■ Köşe Yazısı:
Şükran Soner
Şükran Soner soner@cumhuriyet.com.tr Son Yazısı / Tüm Yazıları

Başkanlık uğruna devlet yutuluyor

07 Şubat 2017 Salı

En çok kaynak üreten, dev kurumlardaki kamu hisselerinin, AKP projelerinin finansmanı için Varlık Fonu’na devri, Sayıştay denetiminin dışında bırakılmalarına ilişkin son iki kararnamenin dünkü gazetemizdeki “Fon, devleti yutuyor” başlığı durumu çok çarpıcı özetliyor. Hükümet sözcüsünün eleştirilere ilişkin soruları yanıtlarken dün yaptığı açıklama maksada ilişkin daha bir açıklayıcı: “Acil, hızlı kaynak kullanımına yarayacak..”
Haberlerde Varlık Fonu’na hisseleri devredilen kamu kurumları listeleri verilince, bedelini halkın ödediği en kazançlı kamu işletmelerinden, kamu eliyle yaratılmış para gücünün boyutları daha bir çıplak görünüyor. Fon yönetiminde yetkin kılınmış yönetici kadroların, tek elde toplanmış büyük güçleri, söz konusu kurumların halen hukuken var olan tüm hukuksal sorumlulukları, bakanlıklar yetkileri, denetimler aşılmış olarak kullanabilmeleri ile, Saray bağlantıları dikkat çekiyor. Bu arada Varlık Fonu’nda toplanan çok büyük kamu kaynağı gücünün, kamu yararlı büyük kamu harcamaları için kullanılacağı yolundaki Hükümet açıklamalarını unutmamak gerekiyor. Ki aynı açıklamalar içinde artık dev kamu yatırımları, harcamaları projeleri için iç-dış özel kaynak kapılarının kapanmış olduğu bilgisi de yer alıyor.

***

Türkçesi 15 yıllık İktidarlarının Başkanlık referandumuna da yönelik olarak son yıllarda seçmene yönelik etkin kullanılabilen, büyük yatırımların hizmet karşılıklarında ortaya çıkan dev açıklardan yola çıkmak gerek. Köprülerin, örneğin gişe gelirleriyle karşılanması söz konusu olamayacak her gün, her ay, her yıl üste binecek yüklerinden... Referandum seçimlerinde asla ortaya çıkması göze alınamayacak yaşamsal her alana dönük ekonomik kriz olasılıklarını düşünmek... Referandum öncesi olmazsa olmaz düşünülmüş “can verme” içerikli zorunlu destekleri, harcamaları öncellemek için gereken, referandumun zorluğu ile doğru orantılı dudak uçurtan boyutlara ulaşabilecek, kamu kaynaklı haksız, hukuksuz harcamalara karşılık üretmek... Asıl gündeme bile getirilemeyecek boyutları ile, İktidarlarının İslam dünyası liderliğini, Osmanlıcılığa oynama uğruna, Atatürk devrimleri, Cumhuriyetin dış politikada vazgeçilemeyecek barış ilkelerinden sapmalar, çok ağır zikzaklarla ülkenin sınırları da dahil, bağımsızlığının korunabilmesi uğruna yaratılan bedeller... En insancıl boyutu dünyanın en zengin ülkelerinin kaçtığı büyük savaş göçünün nerede ise tamamını yüklenmiş olmak. Sorgulanamayacak boyutunda teröre bulaşmanın ülkemiz içindeki ve dışındaki can bedelleri, şehitlerimiz, yaralılar, askeri dev harcamalar var...

■ Görevler:
1 - Köşe yazısına göre gazetenin dünkü sayısında hangi başlık kullanılmıştı?
2 - Köşe yazısında "Haberlerde Varlık Fonu’na" ile başlayıp "de yer alıyor." ile biten kısmı harfiyen aktarın.

■ Veri Kesiti:
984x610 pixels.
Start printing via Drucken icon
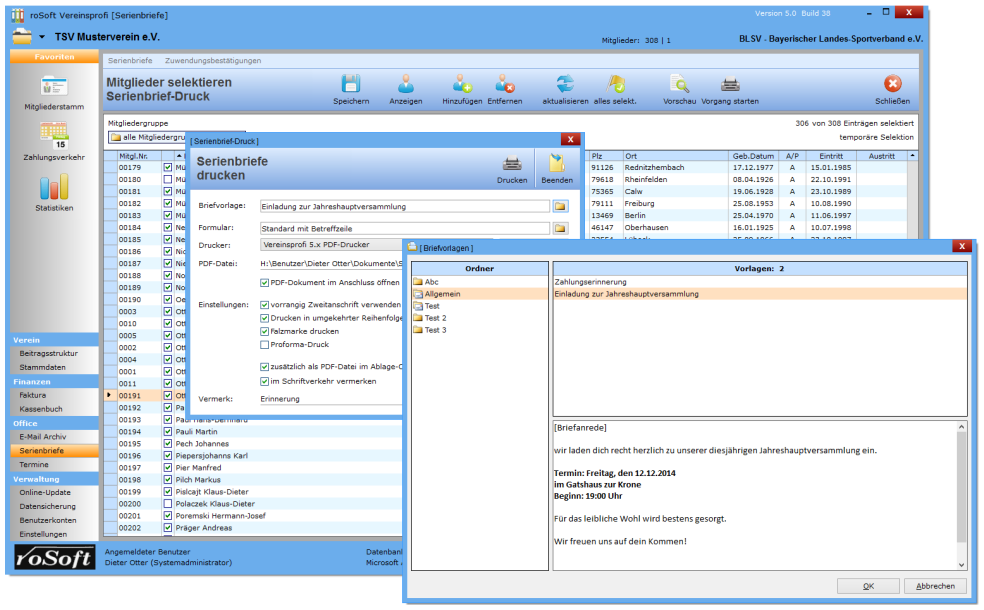point(512,165)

■ Görev Bazında Çözümler:
1 - “Fon, devleti yutuyor”

2 -
Haberlerde Varlık Fonu’na hisseleri devredilen kamu kurumları listeleri verilince, bedelini halkın ödediği en kazançlı kamu işletmelerinden, kamu eliyle yaratılmış para gücünün boyutları daha bir çıplak görünüyor. Fon yönetiminde yetkin kılınmış yönetici kadroların, tek elde toplanmış büyük güçleri, söz konusu kurumların halen hukuken var olan tüm hukuksal sorumlulukları, bakanlıklar yetkileri, denetimler aşılmış olarak kullanabilmeleri ile, Saray bağlantıları dikkat çekiyor. Bu arada Varlık Fonu’nda toplanan çok büyük kamu kaynağı gücünün, kamu yararlı büyük kamu harcamaları için kullanılacağı yolundaki Hükümet açıklamalarını unutmamak gerekiyor. Ki aynı açıklamalar içinde artık dev kamu yatırımları, harcamaları projeleri için iç-dış özel kaynak kapılarının kapanmış olduğu bilgisi de yer alıyor.